Philippe Pagé estime que la décision de Récup Estrie crée deux classes de membres de la régie de récupération.
Philippe Pagé estime que la décision de Récup Estrie crée deux classes de membres de la régie de récupération.

Deux classes de villes membres à Récup Estrie?

Jonathan Custeau
Jonathan Custeau
La Tribune
Le maire de Saint-Camille, Philippe Pagé, a très mal réagi à l’information selon laquelle la collecte des matières recyclables se poursuivrait normalement à Sherbrooke, dans les deux prochaines semaines, alors que les MRC des Sources et de Coaticook ont accepté de suspendre les leurs. « Visiblement, on ne travaille pas en équipe. »

Il a fait part de son mécontentement sur Facebook, entre autres, et compte donc envoyer une lettre à Récup Estrie pour demander que le partage des coûts ne touche pas les municipalités qui ont suspendu leur collecte. 

Rappelons que Récup Estrie doit interrompre ses activités de tri pendant deux semaines à partir du 29 mai pour procéder à l’outil de nouvelles chaînes de tri. Celles-ci permettront d’obtenir une plus grande qualité de papier et de carton à recycler. Alors que la Régie demandait aux municipalités membres de suspendre les collectes de matières recyclables le temps des travaux, de manière à éviter de devoir les entreposer, la Ville de Sherbrooke et le Haut-Saint-François se sont opposés. Leurs matières seront ramassées, mises en ballots, et traitées plus tard.

« Le problème, c’est que Sherbrooke semble crier plus fort. Il y a peut-être un lien avec le fait que notre président est un élu de Sherbrooke », dit M. Pagé. 

« Nous on paye 7 $ la porte comme toutes les autres villes membres et les citoyens de Sherbrooke recevront un service que Saint-Camille n’aura pas. Nous étions tous d’accord pour arrêter deux semaines. Même si je trouvais que ce n’était pas une bonne idée, je m’étais rallié. »

Philippe Pagé estime que Récup Estrie a manqué de leadership en accédant aux demandes de Sherbrooke. « Les Sources, on s’est parlé et on comprend les enjeux. On a regardé nos options et la dernière envisagée était de demander à nos citoyens de garder leurs matières à la maison. Nous avons pensé entreposer le recyclage, mais sans traiter la matière, il y avait des risques de contamination et d’odeurs. Nous devions prendre une décision ensemble à la MRC parce que c’est une autre régie qui ramasse nos matières recyclables. »

M. Pagé dit avoir expliqué à ses citoyens être allé au bout des choses et les avoir informés que la suspension de la collecte était la seule solution. « Quand j’ai vu dans La Tribune que Sherbrooke s’était négocié un deal et que le maire a l’air de nous le mettre dans la face, je me suis demandé où était notre entente. Les autres municipalités ont un traitement de faveur et ça m’a mis de mauvaise humeur. Je demande l’équité. Je trouve dommage que d’autres tirent la couverte sur leur bord. »

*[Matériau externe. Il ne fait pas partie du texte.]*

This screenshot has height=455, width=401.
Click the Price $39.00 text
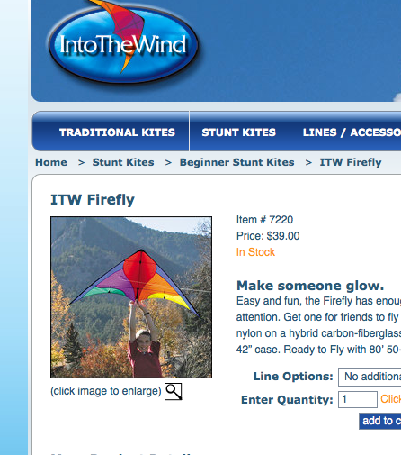point(268,236)
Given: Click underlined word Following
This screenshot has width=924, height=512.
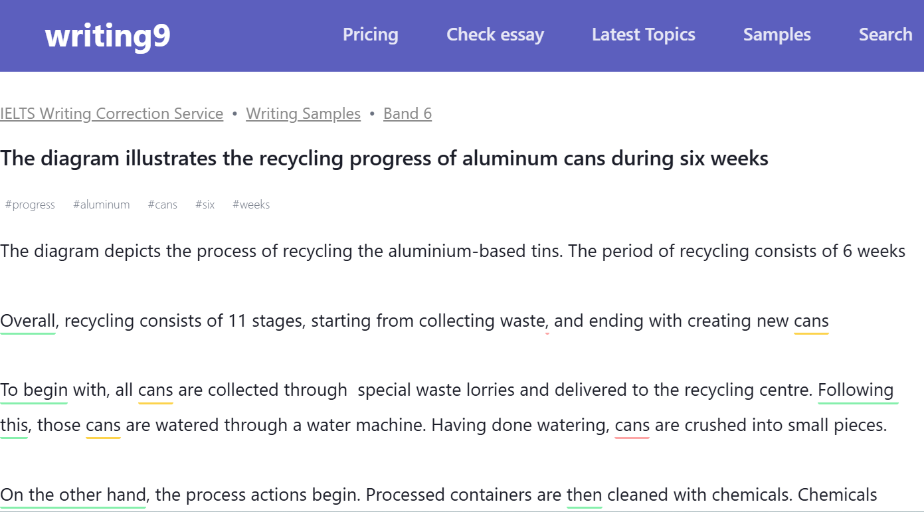Looking at the screenshot, I should [x=856, y=390].
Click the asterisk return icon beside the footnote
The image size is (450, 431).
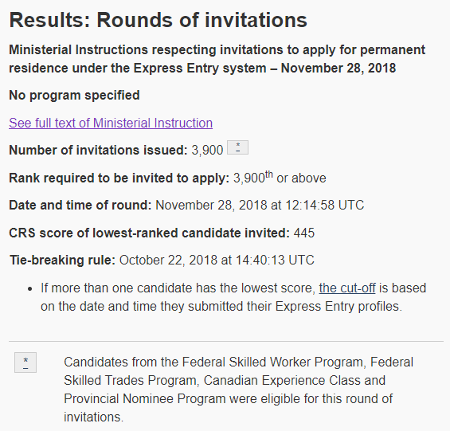pyautogui.click(x=25, y=362)
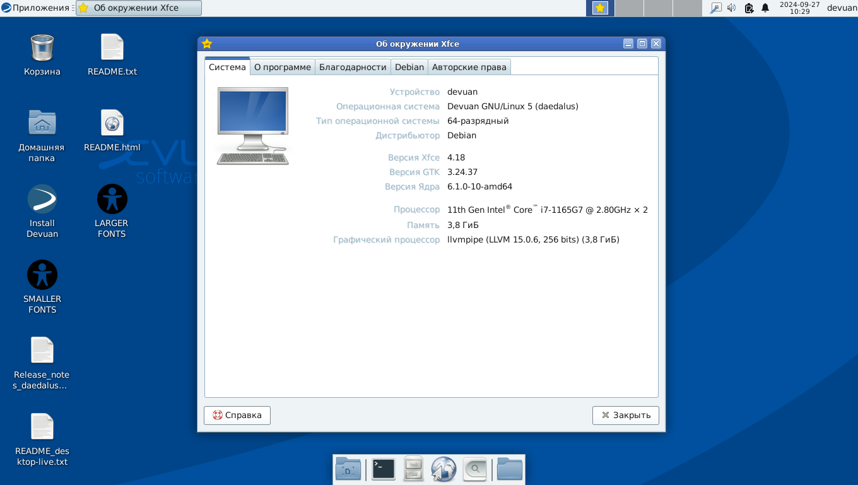This screenshot has width=858, height=485.
Task: Open the web browser globe icon
Action: [x=444, y=469]
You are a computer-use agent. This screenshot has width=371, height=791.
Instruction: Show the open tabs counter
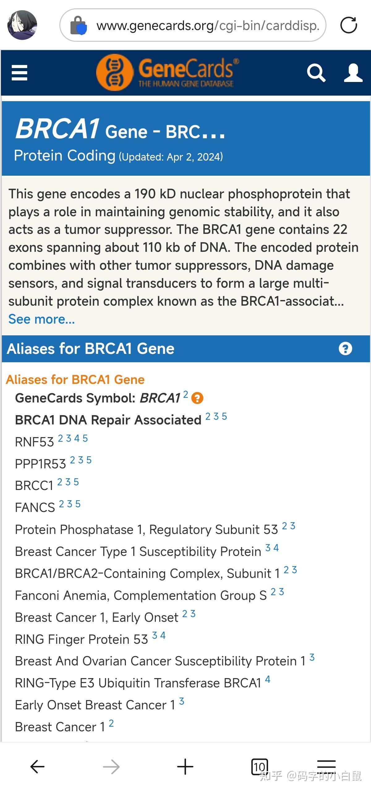click(x=259, y=766)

Selon lui, il est trop tard pour faire marche arrière dans la MRC des Sources pour la suspension de la collecte. « Le débat devrait se faire sur l’équité, surtout que la Régie a été restructurée pour permettre une plus grande collaboration. »

Philippe Pagé ne souhaite pas commenter la situation de Sherbrooke, où des blocs d’appartements risquaient de manquer d’espace pour entreposer les matières pendant deux semaines. « Je comprends que M. [Pierre] Avard (président de Récup Estrie) cherche des justifications, même si je les trouve mauvaises, mais je ne veux pas entrer dans une escalade d’arguments. Nous avons pris une décision de territoire et on apprend dans le journal qu’il n’y a pas de solidarité. »

M. Pagé s’attend à une réponse publique de M. Avard. « La balle est dans son camp pour rétablir un climat de confiance. »

Il n’a pas été possible de joindre Pierre Avard mercredi.